Below is a listing. Gather each line of it that contains "will".
------------------------------------------------
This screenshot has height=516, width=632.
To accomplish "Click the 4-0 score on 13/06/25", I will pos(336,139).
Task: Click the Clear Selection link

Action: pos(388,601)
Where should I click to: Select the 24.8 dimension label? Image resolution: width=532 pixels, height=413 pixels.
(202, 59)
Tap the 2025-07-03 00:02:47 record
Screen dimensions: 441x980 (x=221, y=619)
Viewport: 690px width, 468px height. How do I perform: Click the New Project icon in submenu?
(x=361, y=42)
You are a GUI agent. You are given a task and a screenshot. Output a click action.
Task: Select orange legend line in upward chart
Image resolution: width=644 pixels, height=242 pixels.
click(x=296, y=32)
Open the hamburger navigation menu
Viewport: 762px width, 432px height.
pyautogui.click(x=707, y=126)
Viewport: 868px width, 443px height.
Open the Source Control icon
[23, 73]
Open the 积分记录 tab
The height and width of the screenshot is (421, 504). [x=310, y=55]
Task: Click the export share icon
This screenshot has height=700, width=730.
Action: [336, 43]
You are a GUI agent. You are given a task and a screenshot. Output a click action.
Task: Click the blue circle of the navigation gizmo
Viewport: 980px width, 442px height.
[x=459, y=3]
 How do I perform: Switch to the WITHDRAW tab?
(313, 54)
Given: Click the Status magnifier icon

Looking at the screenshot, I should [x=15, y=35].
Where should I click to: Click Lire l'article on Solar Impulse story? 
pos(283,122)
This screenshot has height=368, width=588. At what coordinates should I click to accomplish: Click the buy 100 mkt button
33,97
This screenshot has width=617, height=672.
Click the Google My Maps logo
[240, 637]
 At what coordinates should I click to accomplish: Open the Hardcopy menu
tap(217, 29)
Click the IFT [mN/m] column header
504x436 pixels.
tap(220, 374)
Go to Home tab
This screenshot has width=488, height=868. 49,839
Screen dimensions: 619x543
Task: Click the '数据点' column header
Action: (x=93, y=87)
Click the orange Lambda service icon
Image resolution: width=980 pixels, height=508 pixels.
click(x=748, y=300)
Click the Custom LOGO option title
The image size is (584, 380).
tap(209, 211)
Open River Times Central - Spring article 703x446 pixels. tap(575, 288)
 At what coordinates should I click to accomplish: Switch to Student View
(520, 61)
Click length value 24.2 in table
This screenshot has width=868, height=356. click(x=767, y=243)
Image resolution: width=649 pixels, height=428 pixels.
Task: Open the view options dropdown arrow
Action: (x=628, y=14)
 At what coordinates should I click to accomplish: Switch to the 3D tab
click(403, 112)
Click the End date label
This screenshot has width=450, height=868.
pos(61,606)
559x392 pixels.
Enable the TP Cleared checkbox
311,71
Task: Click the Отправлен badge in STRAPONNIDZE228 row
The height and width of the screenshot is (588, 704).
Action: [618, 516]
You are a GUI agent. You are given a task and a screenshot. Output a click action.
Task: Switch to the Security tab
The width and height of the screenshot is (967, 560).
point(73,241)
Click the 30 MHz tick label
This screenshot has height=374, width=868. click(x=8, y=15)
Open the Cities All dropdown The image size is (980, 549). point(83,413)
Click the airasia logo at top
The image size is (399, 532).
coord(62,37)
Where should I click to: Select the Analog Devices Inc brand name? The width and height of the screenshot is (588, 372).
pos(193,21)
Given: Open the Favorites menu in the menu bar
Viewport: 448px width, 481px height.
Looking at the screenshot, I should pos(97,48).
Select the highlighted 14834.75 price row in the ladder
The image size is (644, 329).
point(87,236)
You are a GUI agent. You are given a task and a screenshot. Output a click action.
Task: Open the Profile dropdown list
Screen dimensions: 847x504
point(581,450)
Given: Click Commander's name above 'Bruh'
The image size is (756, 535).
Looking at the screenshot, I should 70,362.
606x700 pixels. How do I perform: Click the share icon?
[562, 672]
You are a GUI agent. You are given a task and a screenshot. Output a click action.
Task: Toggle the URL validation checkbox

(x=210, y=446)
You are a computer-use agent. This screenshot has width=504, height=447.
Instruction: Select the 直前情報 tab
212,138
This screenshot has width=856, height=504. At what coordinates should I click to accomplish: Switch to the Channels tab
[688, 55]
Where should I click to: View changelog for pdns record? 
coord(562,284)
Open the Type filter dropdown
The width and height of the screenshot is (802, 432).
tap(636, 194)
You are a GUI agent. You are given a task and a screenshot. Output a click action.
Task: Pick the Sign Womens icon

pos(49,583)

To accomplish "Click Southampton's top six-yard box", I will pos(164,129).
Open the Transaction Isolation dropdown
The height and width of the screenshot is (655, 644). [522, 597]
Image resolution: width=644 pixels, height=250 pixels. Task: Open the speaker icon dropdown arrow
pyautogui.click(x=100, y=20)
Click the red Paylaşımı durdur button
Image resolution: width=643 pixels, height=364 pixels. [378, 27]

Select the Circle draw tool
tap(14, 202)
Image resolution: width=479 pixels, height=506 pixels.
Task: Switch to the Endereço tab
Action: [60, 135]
------------------------------------------------
Output -
To accomplish "Click the 4-0 score on 13/06/25", I will pos(336,139).
To accomplish "Click Southampton's top six-yard box", I will pos(164,129).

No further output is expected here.